For the data below, transcribe the part that opens with the line containing "Select the DD position dot on pitch" and closes with the line containing "Where should I click to: Open", exactly and with no pictures.

*Supplied data*:
_____
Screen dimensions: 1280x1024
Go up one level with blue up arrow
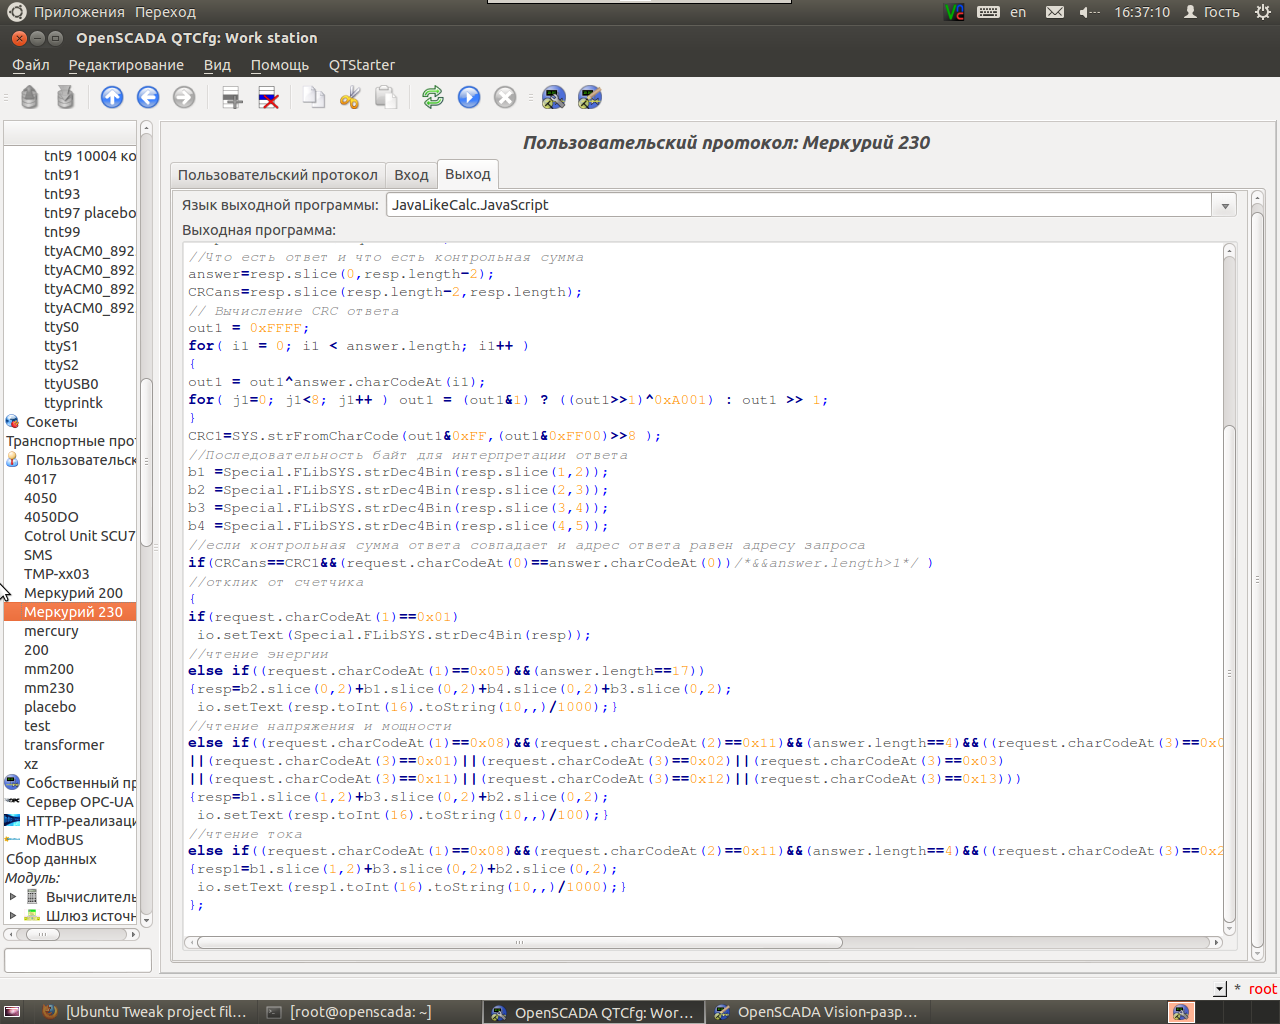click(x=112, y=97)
_____
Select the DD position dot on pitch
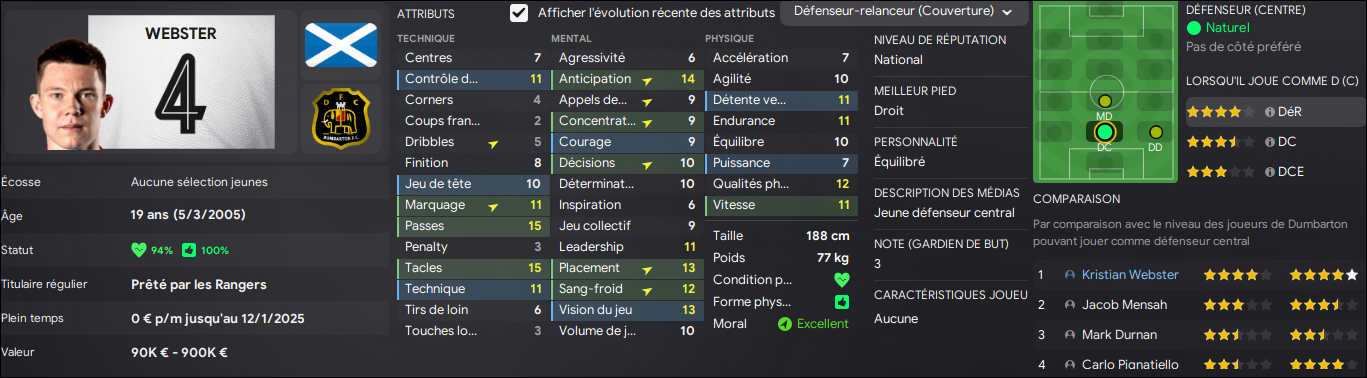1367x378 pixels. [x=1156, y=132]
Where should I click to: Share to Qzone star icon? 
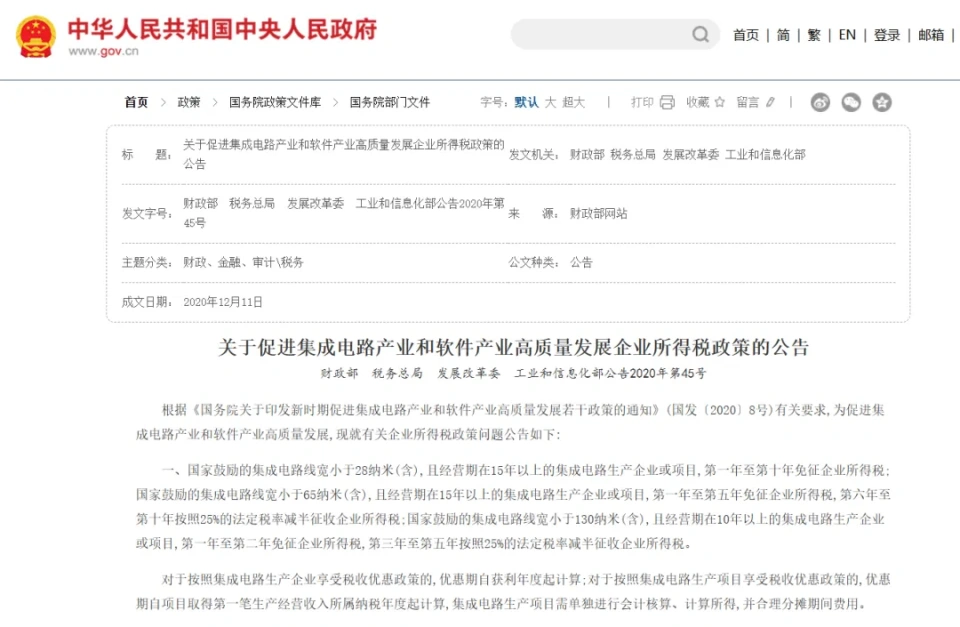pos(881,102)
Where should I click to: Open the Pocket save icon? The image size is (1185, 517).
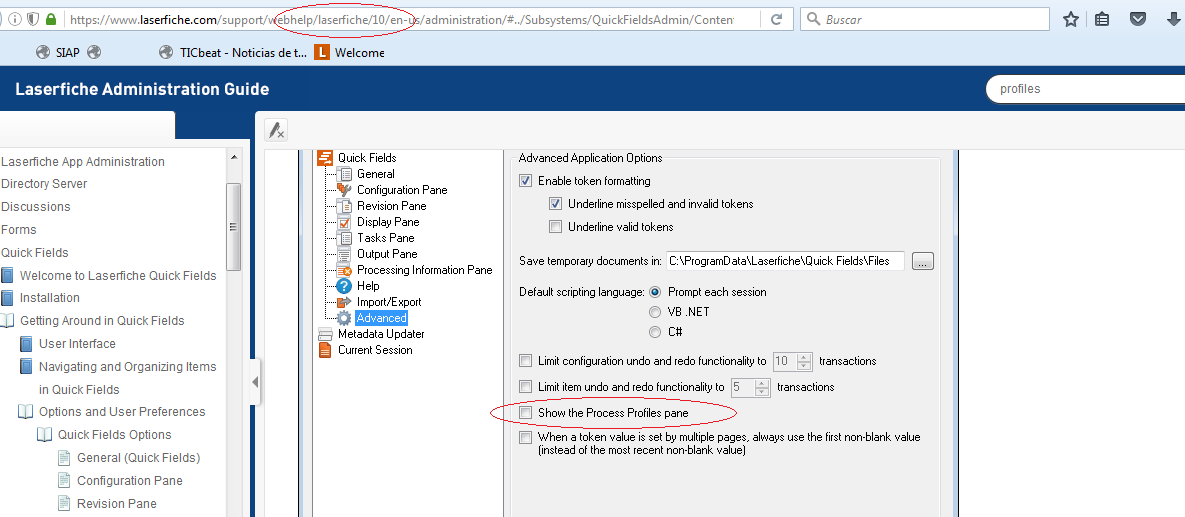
_____
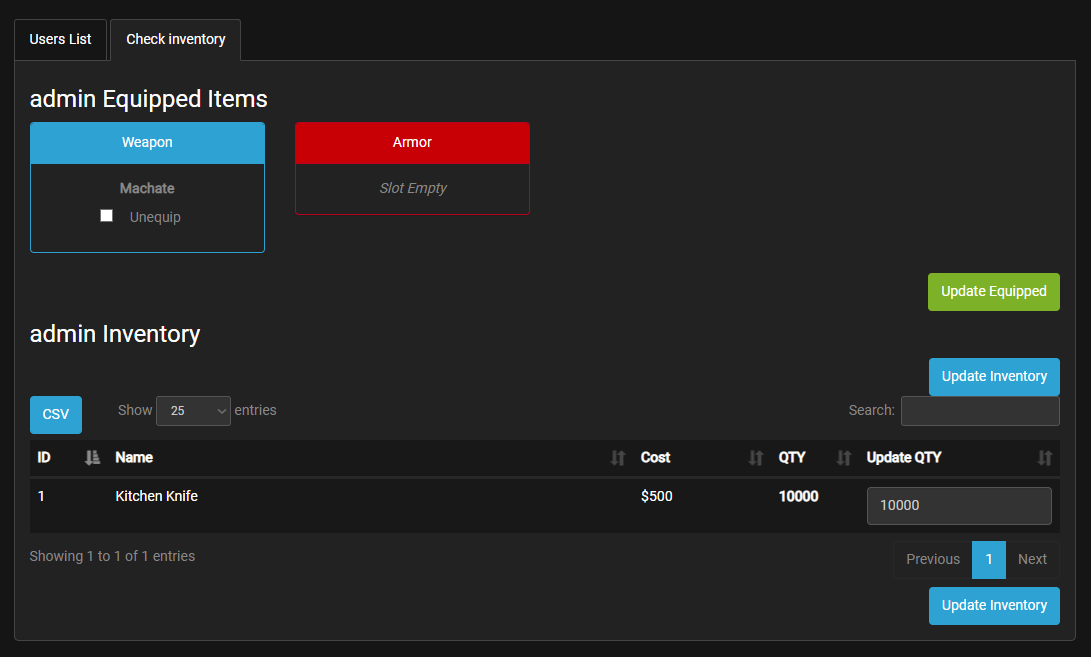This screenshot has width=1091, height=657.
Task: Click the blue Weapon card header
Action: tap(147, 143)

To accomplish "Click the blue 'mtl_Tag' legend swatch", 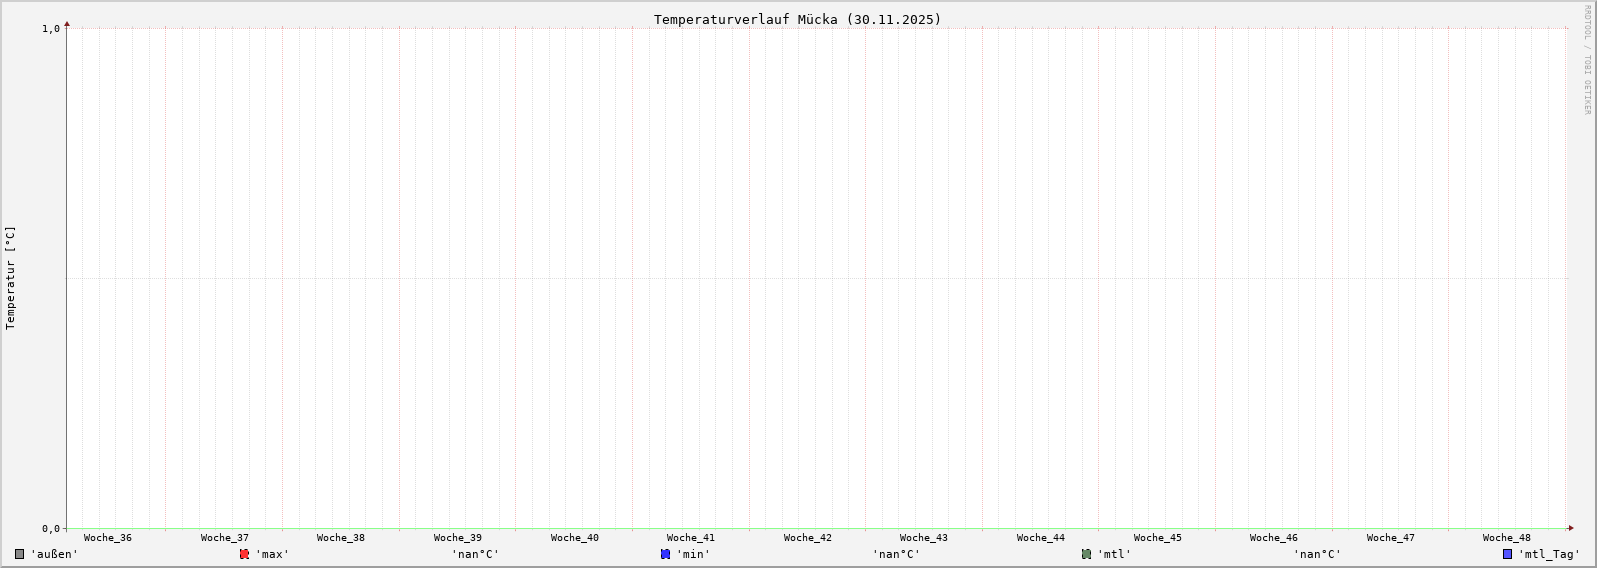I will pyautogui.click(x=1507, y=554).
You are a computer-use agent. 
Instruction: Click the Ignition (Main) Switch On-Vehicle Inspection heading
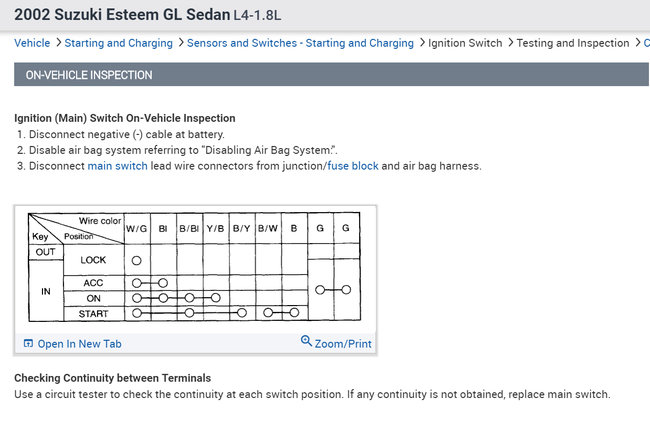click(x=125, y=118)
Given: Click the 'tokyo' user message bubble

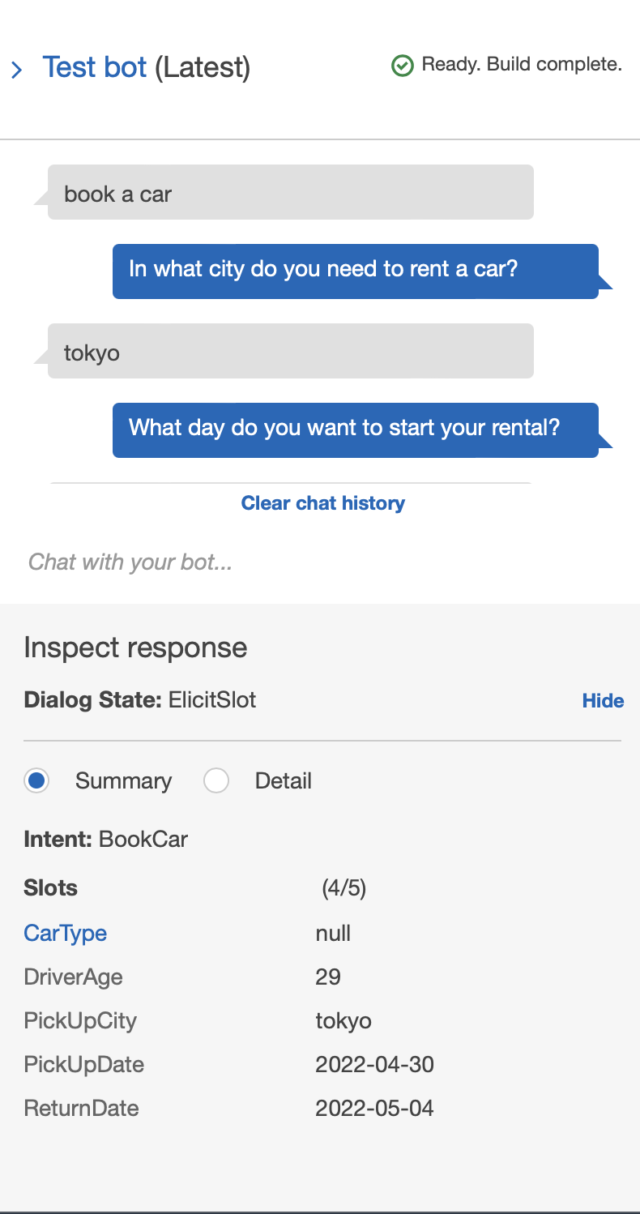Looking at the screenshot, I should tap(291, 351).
_____
*Reply to the task*:
Select the DD position dot on pitch
1367x378 pixels. [x=1156, y=132]
Where should I click to: Share to Qzone star icon? 
pos(881,102)
Where should I click to: Open the Pocket save icon? The image size is (1185, 517).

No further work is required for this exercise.